Parallel Fan-Out / Fan-In — A Production Use Case for the AG2 Streaming Redesign¶
1. The Problem¶
Consider a user request like: "Build me a SaaS app with an auth module, a billing module, and an API gateway."
A single GroupChat can't handle this well. The context window bloats with three unrelated domains, agent specialization breaks down, and the work is inherently parallelizable — there's no reason the billing module has to wait for the auth module to finish.
The natural answer is to split the request into N independent GroupChats (one per module) that run concurrently, then merge their results back into the original conversation.
What we need is for a running GroupChat to fork into N parallel child GroupChats at runtime, wait for all of them, collect their outputs, and resume where it left off.
The system must:
- Pause the running parent GroupChat
- Fan out N independent child GroupChats in parallel
- Wait for all N to complete
- Aggregate the results from each child
- Resume the parent GroupChat with the aggregated context
2. Why AG2 Can't Do This Yet¶
Three things block this:
The event stream is read-only. a_run_group_chat() returns an async iterator of BaseEvent objects — output only. There is no stream.send() to inject results back into a running GroupChat. Once launched, AG2 runs to completion or you cancel the task.
ContextVariables are scoped to one GroupChat. Parent and child GroupChats have separate ContextVariables Python objects that never communicate. There's no built-in way for child results to flow back to the parent.
InputRequestEvent is for human messages, not orchestration. It lets you inject a single string message back into a conversation. It's not designed for launching N parallel GroupChats and aggregating structured results.

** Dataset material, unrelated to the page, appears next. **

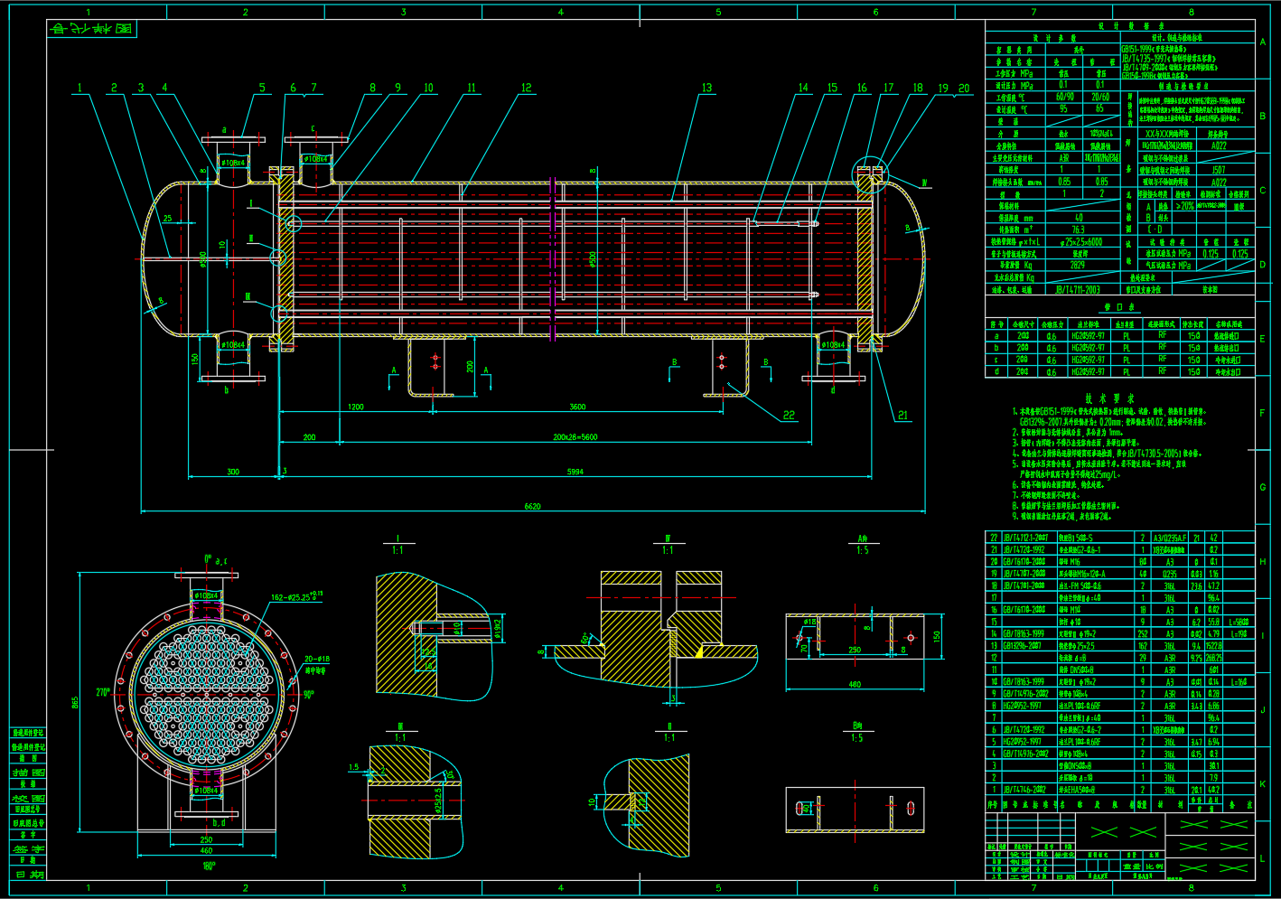1281x899 pixels.
Task: Click part callout number 13
Action: tap(706, 88)
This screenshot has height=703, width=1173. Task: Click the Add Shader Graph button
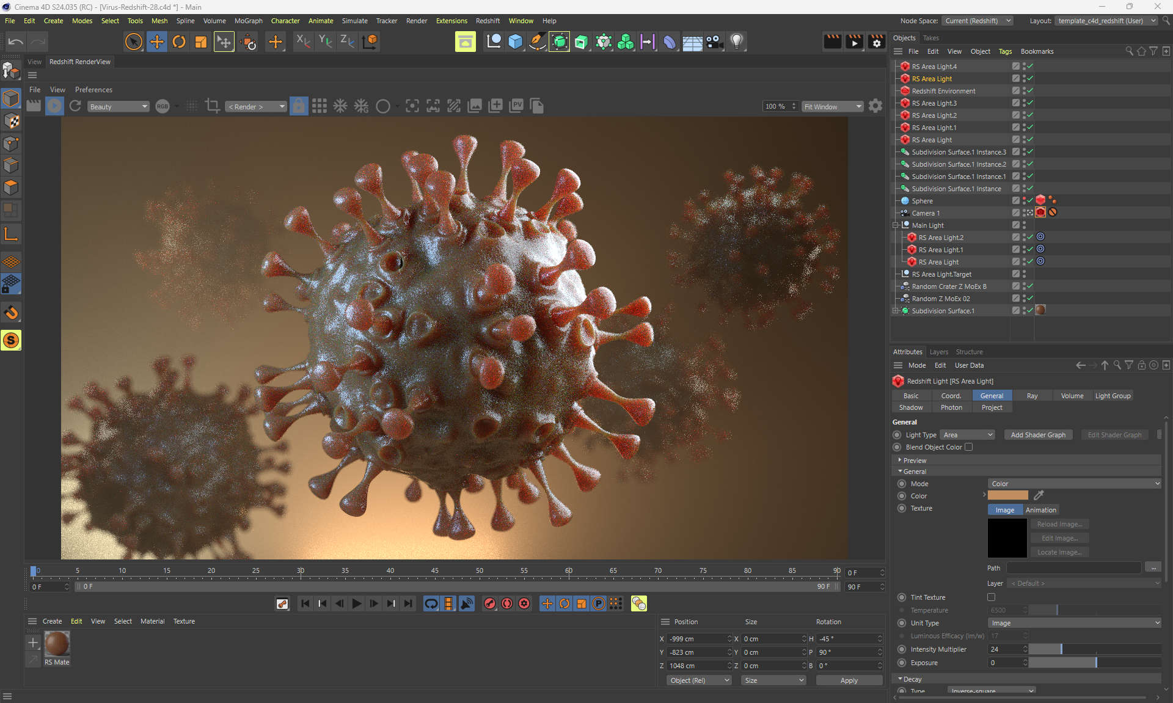pyautogui.click(x=1037, y=435)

3. What Mozaiks Built (The Workaround)¶
We treat each AG2 GroupChat as a stateless, resumable unit and coordinate externally:
Phase 1 — Parent runs until a planning agent emits "split into N child GroupChats"
→ We cancel the parent's asyncio.Task (AG2 stops, state is in MongoDB)
Phase 2 — N child GroupChats run in parallel via asyncio.create_task()
→ AG2 sees N independent conversations (no knowledge of parent or siblings)
→ Each child's context_variables are serialized to MongoDB on completion
Phase 3 — All children done → read child results from MongoDB
→ Call a_resume() on the parent with full history
→ AG2 replays and continues as one conversation
This works. It's in production. But it exists entirely because there's no write channel back into a running GroupChat.
4. How the Proposed Streaming API Solves This¶
The bidirectional streaming API from the redesign proposal eliminates the workaround:
# CURRENT RUNTIME — three separate AG2 invocations, MongoDB round-trips to bridge them
response = await a_run_group_chat(pattern, messages, max_rounds) # Phase 1
# ... cancel task, run N children, read MongoDB, call a_resume() # Phase 2-3
# WITH BIDIRECTIONAL STREAMING — one continuous flow
async with agent.stream() as stream:
async for event in stream.listen():
if is_decomposition_trigger(event):
# Fan out — same runtime step
child_results = await asyncio.gather(*[run_child(c) for c in children])
# Fan in — THIS IS THE MISSING PIECE
await stream.writer().send(aggregate(child_results))
# Parent continues natively. No cancel. No a_resume. No MongoDB round-trip.
stream.writer().send() is the primitive that makes fan-out/fan-in native. Without it, we need three phases. With it, we need one async with block.
A key consequence: the current runtime requires MongoDB as a state bridge between phases — child ContextVariables are serialized to MongoDB because the Python objects die when tasks are cancelled, and a_resume() replays full history from MongoDB because the parent GroupChat was killed. With bidirectional streaming, the parent never stops — its ContextVariables stay alive in memory, child results return from asyncio.gather() as Python objects, and .send() injects them directly. MongoDB is still used for session recording, audit, and crash recovery, but it stops being a required intermediary just to pass context between parent and children.
Summary¶
Mozaiks runs parallel fan-out/fan-in on top of AG2 in production. The workaround — cancel parent, run N children, resume parent from MongoDB — works but exists solely because the current event stream is output-only.
The stream.writer().send() in the proposed streaming redesign is the exact primitive that would collapse this three-phase workaround into a single continuous flow. This is a concrete, production-validated use case for bidirectional streaming in AG2.